Uzunlamasına dizilmiş sandalyeler ve konuşmacıya ait yükseltilmiş bir masa görüntüsüyle 150 kişilik bir insan topluluğu bulunuyordu. Konuşmacı; üç sıra insandan sonra sıralanmış boş sandalyeleri görünce, morali bozuldu. Ve GERİCİLER ANKARA KOCATEPE CAMİİNDE YİRMİ BİN KİŞİ BİR ARAYA GELEREK, FETULLAH HOCA’yı dinliyorlar, BİZ İSE, ATATÜRKÇÜLER DERNEĞİNE ve BELEDİYE ye RAĞMEN 150  KİŞİYİ ZOR TOPLAYABİLİYORUZ, serzenişinde bulundu. O anda, konuşmacı kaskatı kesildi. Gözleri yuvalarından fırlayacak şekilde ve konuşma masasının üzerine yığılıp kaldı. Sesi soluğu çıkmıyordu, hepimiz” adam öldü “ dedik. Hemen müdahale ettiler, kolonya koklattılar, yüzüne su serptiler 10 dakika kadar uğraşıldı adam kendine geldi, “Birşey yok, geçti, geçti”diyerek konuşma sandalyesindeki yerine oturdu.

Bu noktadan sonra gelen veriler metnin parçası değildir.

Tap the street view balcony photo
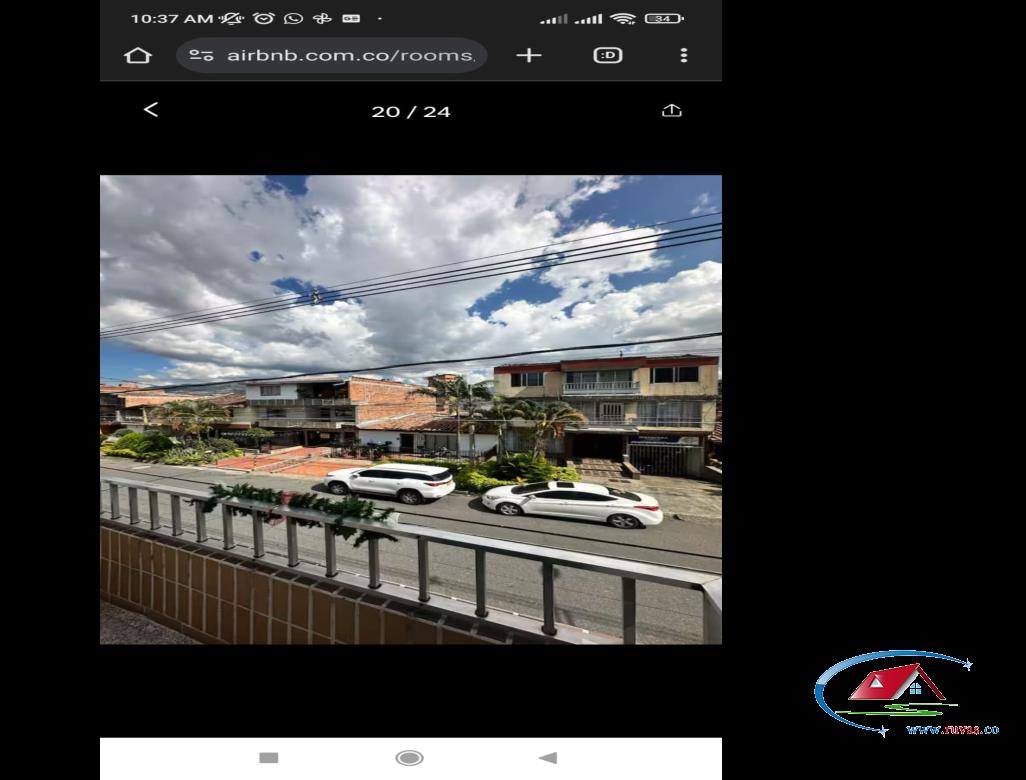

Konuşmasına “BUNLAR TAKİYE YAPIYORLAR. ALLAH AYETİ İLE MÜSLÜMANLARIN DEVLETİ ELE GEÇİRMELERİ KİTAPLARI  EMREDİYOR, diyerek Müslümanlığın büyük bir tehlike teşkil ettiği sözlerini ekledi. Bu sözlerin sarf edilmesiyle, İkinci bir bayılma ve kriz adamı yine masaya cansız yatırdı. O gün yaşadığım bu olay aradan geçen yirmi seneye rağmen aklımdan çıkmadı. Gözlerimizin önünde, bir olay cereyan ediyordu. Bir konuşmacı İslâmi hedef alarak Kocatepe’deki Fetullah Gülen Hoca efendinin vaazını hedef göstererek İslâmiyet’e aklınca hücum ediyor. Kürsüde çıkıp, dönen canına rağmen, gerçeği göremiyor, küfründe ısrar ediyordu.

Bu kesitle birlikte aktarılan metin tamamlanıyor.